▸ THE REQUEST:
Write out every one of the following records word for word, line by line.

▸ EXCERPTED RECORDS:

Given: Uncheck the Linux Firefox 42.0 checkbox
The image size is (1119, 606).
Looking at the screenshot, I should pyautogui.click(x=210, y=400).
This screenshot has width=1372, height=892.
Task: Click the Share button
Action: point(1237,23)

▸ EXERCISE ANSWER:
Given: Uncheck the Linux Firefox 42.0 checkbox
The image size is (1119, 606).
Looking at the screenshot, I should pyautogui.click(x=210, y=400).
This screenshot has width=1372, height=892.
Task: Click the Share button
Action: point(1237,23)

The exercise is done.